会社にとって「社内広報」はどんな存在であるべきか?

社内広報の仕事はどれも楽しい。素敵なデザインの広報物は手に取るだけで心躍るし、イベントでは新しい人との出会いや発見もたくさん生まれる。
「広報から会社の話を聞くと、会社が好きになるよね!」そんな声に勇気づけられたこともたくさんある。

だが、広報のゴールは「わくわくさせること」ではない。

社内広報は管理部門の中で、社員と経営者との境目にたつ存在だ。社員が会社をどう思っているか、生の声の最前線に立っている。
経営の声を社員に伝えるだけでなく、そのメッセージへのフィードバックとして社員の声を経営に届けていくこともできる。

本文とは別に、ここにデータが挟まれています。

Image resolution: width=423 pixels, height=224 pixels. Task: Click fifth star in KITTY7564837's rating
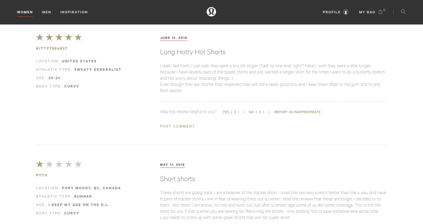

それを踏まえて、社内広報が達成すべきミッションはどういったものがありうるか。
個人的には以下3点に大別できると考えている。

社内広報が達成すべきミッションとは?

1. Manage
2. Engage
3. Empower

 1. Manage

まず先頭にくるのは、会社から社員に向けたメッセージを、素早く・正確に・効果的に発信し、社員が腹落ち・納得するための浸透施策を打っていくこと、そしてそうすることで、会社の事業遂行が円滑に進むようにすることだと考える。

素早く
会社のニュースは単なる事実にすぎない。そのため、社員向けの周知の際は、ただプレスリリースのリンクを共有するのではなく、「会社にとってどんな意味があるのか」という文脈に載せてメッセージとして社員に届けていくことが、社内広報の役割から生み出せる価値の一つである。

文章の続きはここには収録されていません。